University of Colombo School of Computing

In September 2002, University of Colombo School of Computing (UCSC) was established by merging The Institute of Computer Technology and The Department of Computer Science both of the University of Colombo, as the first centre of higher learning of computing in Sri Lanka. The number of students admitted to these programmes may be increased in the coming years. Three M.Sc programmes in Computer Science, Information Technology and Advanced Computing, which admitted a total of 200 students, were started in the year 2002. M.Phil and Ph.D programmes were introduced by the UCSC in the year 2002.

Computer Science course modules are also conducted for first, second, third and fourth year students of the Physical and Bio Science streams of the Faculty of Science, University of Colombo. The vision of the UCSC is to be a centre of international repute in training in Information and Communication Technologies (ICT).

The UCSC is fully equipped with nine student laboratories, two multi media laboratories, two research laboratories, a campus wide fibre network, with the entire UCSC building complex fully wired for Internet access. UCSC has a state of the art network-operating centre. The library is well equipped with Books, Journals, CDs and provides Internet access to e-journals. The UCSC is involved in many research areas such as, Natural & Local Language Processing, Human Computer Interfaces, Image Processing and Vision, Cryptographic Systems, Multi Media and Virtual Reality, Intelligent Agent Systems, Pattern Recognition, Distributed Systems, Information Retrieval and Data Mining, Process Broker Modeling Systems, Web Based Business Services, Multi Media Database Systems, e-Learning, Strategic Planning & Management of IT, IT Policy and Multi Database Systems.

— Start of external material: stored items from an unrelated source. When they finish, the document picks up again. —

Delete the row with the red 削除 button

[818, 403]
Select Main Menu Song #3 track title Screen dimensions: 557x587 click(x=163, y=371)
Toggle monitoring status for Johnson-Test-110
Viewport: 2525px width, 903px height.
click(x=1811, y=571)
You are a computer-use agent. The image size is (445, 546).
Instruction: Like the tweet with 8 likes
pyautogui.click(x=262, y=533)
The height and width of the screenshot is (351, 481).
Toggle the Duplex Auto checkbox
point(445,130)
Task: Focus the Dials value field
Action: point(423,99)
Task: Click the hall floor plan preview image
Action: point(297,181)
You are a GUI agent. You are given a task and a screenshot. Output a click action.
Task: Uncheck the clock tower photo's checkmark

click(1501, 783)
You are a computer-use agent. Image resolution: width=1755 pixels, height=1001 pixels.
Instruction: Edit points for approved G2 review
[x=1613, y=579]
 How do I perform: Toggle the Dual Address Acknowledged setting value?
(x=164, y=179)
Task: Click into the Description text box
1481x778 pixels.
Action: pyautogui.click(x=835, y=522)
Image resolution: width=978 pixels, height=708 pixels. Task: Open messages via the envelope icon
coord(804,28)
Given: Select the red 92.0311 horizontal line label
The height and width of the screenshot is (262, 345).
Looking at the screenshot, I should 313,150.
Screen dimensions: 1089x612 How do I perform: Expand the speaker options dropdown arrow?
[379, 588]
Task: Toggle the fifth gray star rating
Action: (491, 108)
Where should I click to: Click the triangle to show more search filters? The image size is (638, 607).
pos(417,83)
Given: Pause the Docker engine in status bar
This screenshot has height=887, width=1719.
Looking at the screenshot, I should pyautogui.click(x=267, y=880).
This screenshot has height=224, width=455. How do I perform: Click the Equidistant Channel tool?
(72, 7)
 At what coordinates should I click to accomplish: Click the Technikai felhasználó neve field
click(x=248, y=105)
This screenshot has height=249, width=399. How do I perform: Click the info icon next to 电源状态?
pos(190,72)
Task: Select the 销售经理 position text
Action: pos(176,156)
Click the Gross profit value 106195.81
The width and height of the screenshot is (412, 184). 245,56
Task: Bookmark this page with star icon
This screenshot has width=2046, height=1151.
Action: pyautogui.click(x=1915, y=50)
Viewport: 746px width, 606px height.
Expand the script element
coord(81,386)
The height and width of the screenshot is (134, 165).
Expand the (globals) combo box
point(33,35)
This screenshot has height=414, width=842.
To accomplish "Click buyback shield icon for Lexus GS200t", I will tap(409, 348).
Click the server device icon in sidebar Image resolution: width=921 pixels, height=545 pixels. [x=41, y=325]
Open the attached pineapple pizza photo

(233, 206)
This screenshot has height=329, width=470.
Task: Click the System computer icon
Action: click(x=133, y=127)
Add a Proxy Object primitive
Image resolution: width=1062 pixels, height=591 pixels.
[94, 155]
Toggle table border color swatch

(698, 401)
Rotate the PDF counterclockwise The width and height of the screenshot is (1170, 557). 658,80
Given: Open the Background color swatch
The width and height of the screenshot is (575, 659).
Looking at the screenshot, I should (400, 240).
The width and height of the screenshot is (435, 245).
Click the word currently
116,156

The major goal of the UCSC is to prepare students for careers in Information and Communication Technology as Software Developers, Systems Analysts, Network Administrators, Database Administrators, Web Developers, IT Managers, IT Strategic Planners and IT Policy Makers.

Team's Achievements

Language Technology Research Laboratory is involved in many projects by itself or by partnering with other organizations to promote local language computing.

Collation Algorithm for Sinhala

Localization of Google interface

User Interface Terminology for Sinhala

Sinhala Lexicon database for Microsoft Cooperation

The Lexicon is aimed to be a speller, to be used with Office applications, which contains a set of all the words for the Sinhala language. The idea is to develop a word pool with all parts of speech, and generated forms of words, which provides 90% coverage for the language.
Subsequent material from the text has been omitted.